Aku melongo pada jam dinding di depan ku yang sebentar lagi akan pukul dua belas. Tanda jam makan siang akan segera tiba. Baru kali ini aku akan makan siang tanpa Boss. Jam belum berdentang, seseorang dengan suara yang sangat familiar dan kurindukan memanggil ku dari samping. Aku menoleh melihatnya, Ted dengan balutan jas sungguh keren. Tetapi kenapa Ted kemari?. Padahal seharusnya dia menghindar dariku. Ah, pasti mencari Boss karena urusan pekerjaan. Aku masih terpaku di kursi sampai dia menghampiriku.

"Kamu pergi Kemana? Maksud ku, kamu pindah dari rumahku dan dimana kamu tinggal?" Tanyanya dengan ekspresi yang sulit di tebak. Aku terdiam beberapa saat untuk mencerna kata-katanya. Ted tidak sedang mencari Boss. Tetapi sengaja kemari untuk mencari ku. Apakah sekarang Ted sedang khawatir dengan ku? Bukannya dia takut melihatku seperti pengakuannya semalam?

"Sementara ini aku nginap di hotel." Kataku. Sebenarnya aku gugup, tapi aku berhasil menutupinya.

"Maukah kamu makan siang bersama ku? Ada yang ingin kukatakan Padamu." Ajaknya tiba-tiba. Sungguh membuat ku tercengang.
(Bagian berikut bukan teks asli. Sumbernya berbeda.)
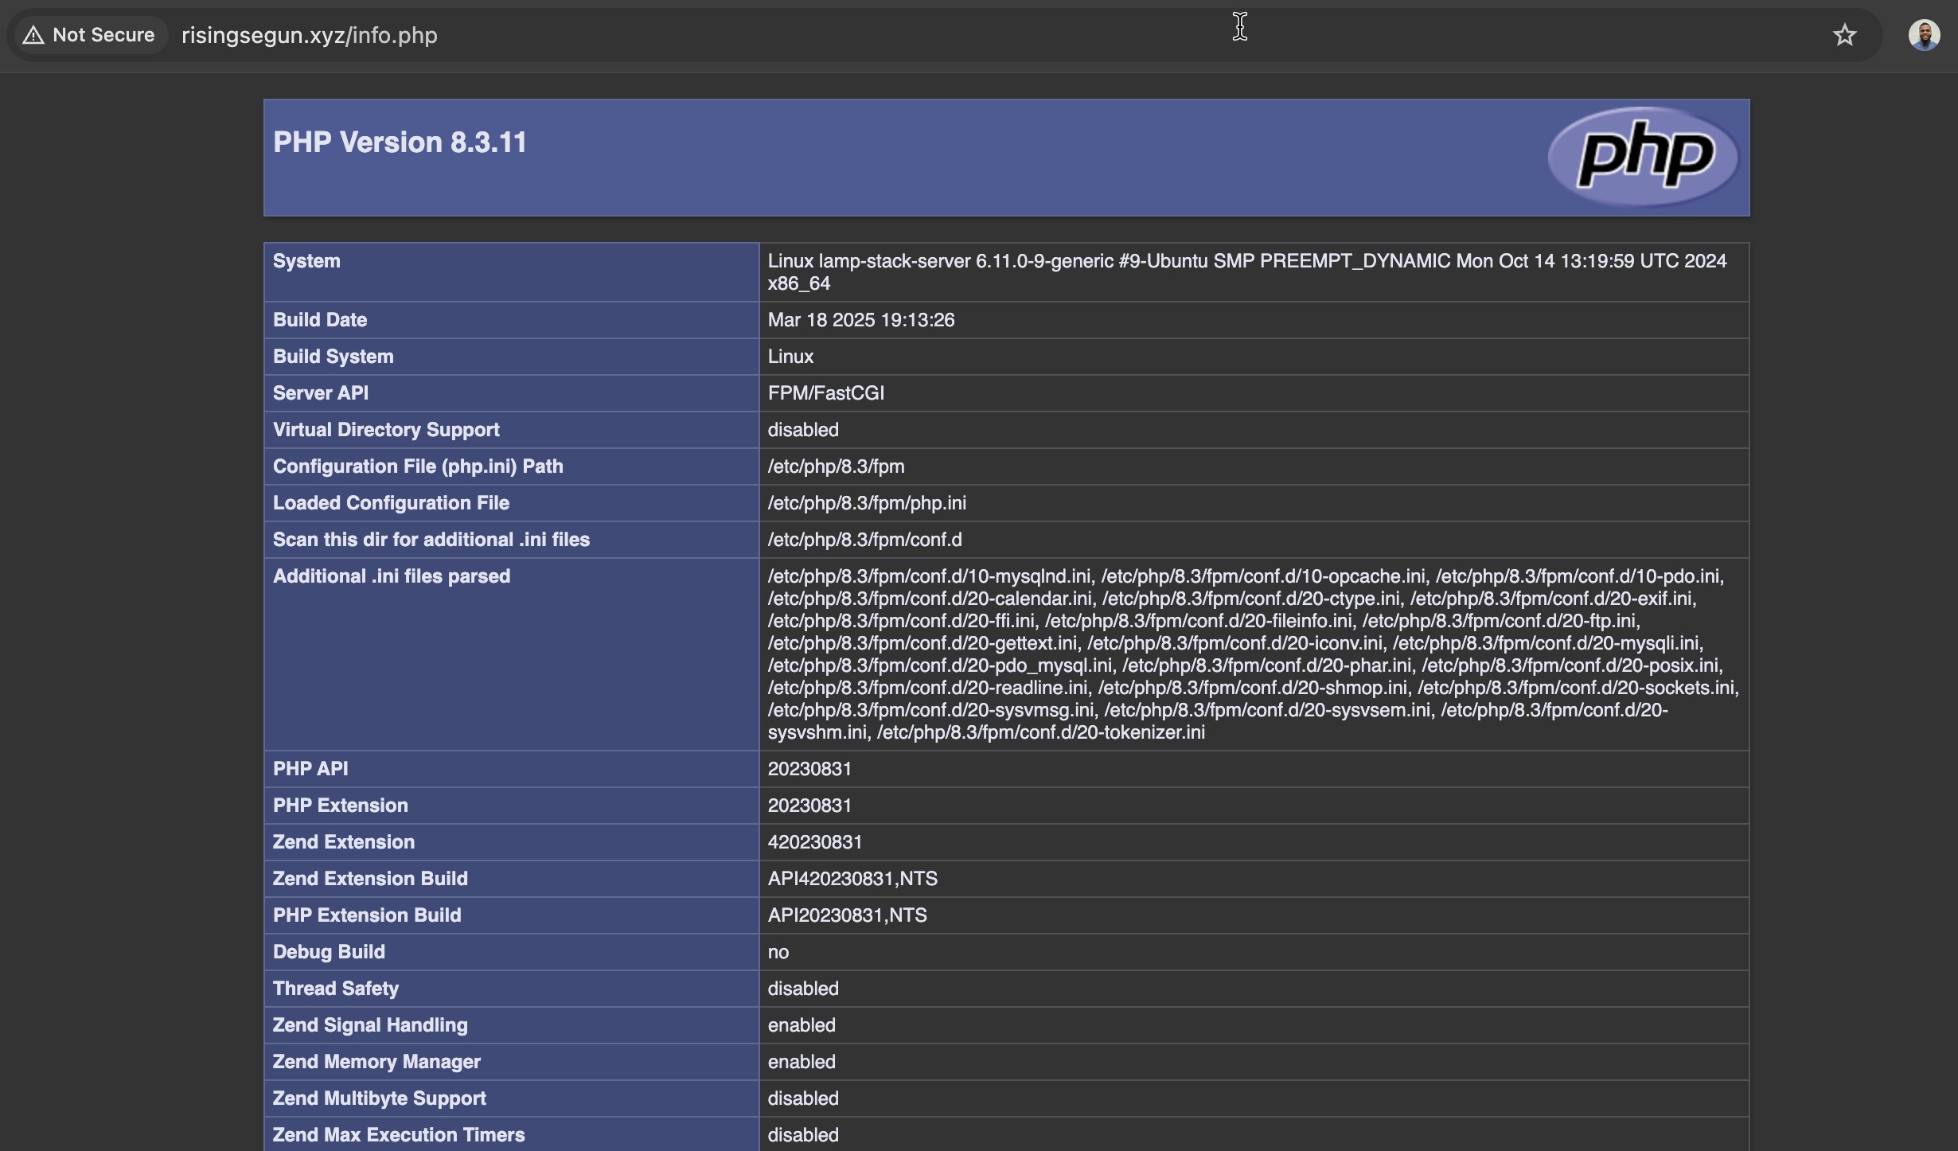Select the Zend Extension Build value

(x=852, y=878)
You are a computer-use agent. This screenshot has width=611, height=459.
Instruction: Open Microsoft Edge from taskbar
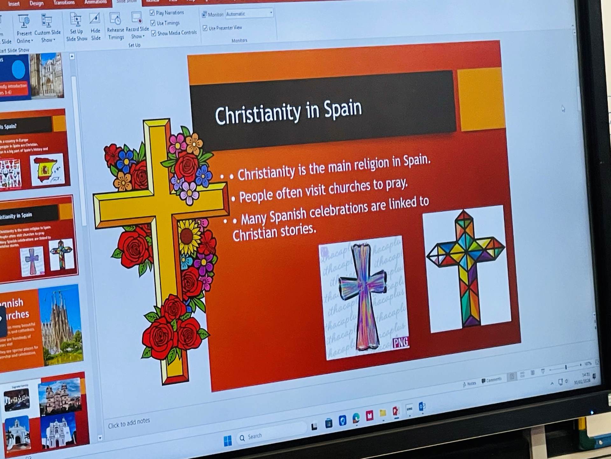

"Atau kamu takut Peter bisa keberatan?" Tanyanya lagi.

"Tidak. Boss sedang tidak masuk hari ini. Ada urusan pribadi yang ingin dia selesaikan." Kataku. "Jadi, baiklah."

Walau bingung, aku menjerit kegirangan dalam hati. Tapi perasaan tidak enak merasuk ke hatiku. Apa yang ingin dibicarakan Ted kepada Ku? Apakah berita buruk buat ku?

Seisi kantor melotot padaku saat aku keluar dengan Ted. Taruhan, selesai makan siang mereka pasti akan menginterogasi ku. Aduh, alasan apa yang harus kukatakan?